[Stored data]
══════════

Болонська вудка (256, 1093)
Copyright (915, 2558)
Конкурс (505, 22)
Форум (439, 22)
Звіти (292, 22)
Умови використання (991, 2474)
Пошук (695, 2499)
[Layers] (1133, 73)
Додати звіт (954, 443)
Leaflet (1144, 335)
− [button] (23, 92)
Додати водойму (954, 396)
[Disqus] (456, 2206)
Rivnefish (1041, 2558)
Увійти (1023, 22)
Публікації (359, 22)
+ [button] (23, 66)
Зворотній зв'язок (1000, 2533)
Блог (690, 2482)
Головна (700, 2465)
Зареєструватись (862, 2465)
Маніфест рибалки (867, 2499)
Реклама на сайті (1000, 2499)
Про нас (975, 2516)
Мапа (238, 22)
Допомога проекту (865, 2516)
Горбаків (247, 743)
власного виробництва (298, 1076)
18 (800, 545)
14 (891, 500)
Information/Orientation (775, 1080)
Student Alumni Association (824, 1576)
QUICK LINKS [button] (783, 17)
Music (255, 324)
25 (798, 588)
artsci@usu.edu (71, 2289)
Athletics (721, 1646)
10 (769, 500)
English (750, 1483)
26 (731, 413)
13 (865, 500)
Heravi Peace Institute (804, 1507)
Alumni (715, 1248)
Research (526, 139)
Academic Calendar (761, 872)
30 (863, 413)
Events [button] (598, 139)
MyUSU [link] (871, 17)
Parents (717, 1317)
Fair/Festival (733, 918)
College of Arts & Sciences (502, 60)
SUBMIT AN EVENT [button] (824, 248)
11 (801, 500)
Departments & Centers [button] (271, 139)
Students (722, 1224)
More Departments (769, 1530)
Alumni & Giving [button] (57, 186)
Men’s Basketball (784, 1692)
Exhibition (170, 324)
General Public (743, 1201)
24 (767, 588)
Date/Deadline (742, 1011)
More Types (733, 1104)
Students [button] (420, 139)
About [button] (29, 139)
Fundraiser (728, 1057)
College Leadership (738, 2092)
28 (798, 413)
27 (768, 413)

══════════

Find "10 (769, 500)" in the records. Copy its line and every line after it, exactly, through the last one.

10 (769, 500)
English (750, 1483)
26 (731, 413)
13 (865, 500)
Heravi Peace Institute (804, 1507)
Alumni (715, 1248)
Research (526, 139)
Academic Calendar (761, 872)
30 (863, 413)
Events [button] (598, 139)
MyUSU [link] (871, 17)
Parents (717, 1317)
Fair/Festival (733, 918)
College of Arts & Sciences (502, 60)
SUBMIT AN EVENT [button] (824, 248)
11 (801, 500)
Departments & Centers [button] (271, 139)
Students (722, 1224)
More Departments (769, 1530)
Alumni & Giving [button] (57, 186)
Men’s Basketball (784, 1692)
Exhibition (170, 324)
General Public (743, 1201)
24 (767, 588)
Date/Deadline (742, 1011)
More Types (733, 1104)
Students [button] (420, 139)
About [button] (29, 139)
Fundraiser (728, 1057)
College Leadership (738, 2092)
28 (798, 413)
27 (768, 413)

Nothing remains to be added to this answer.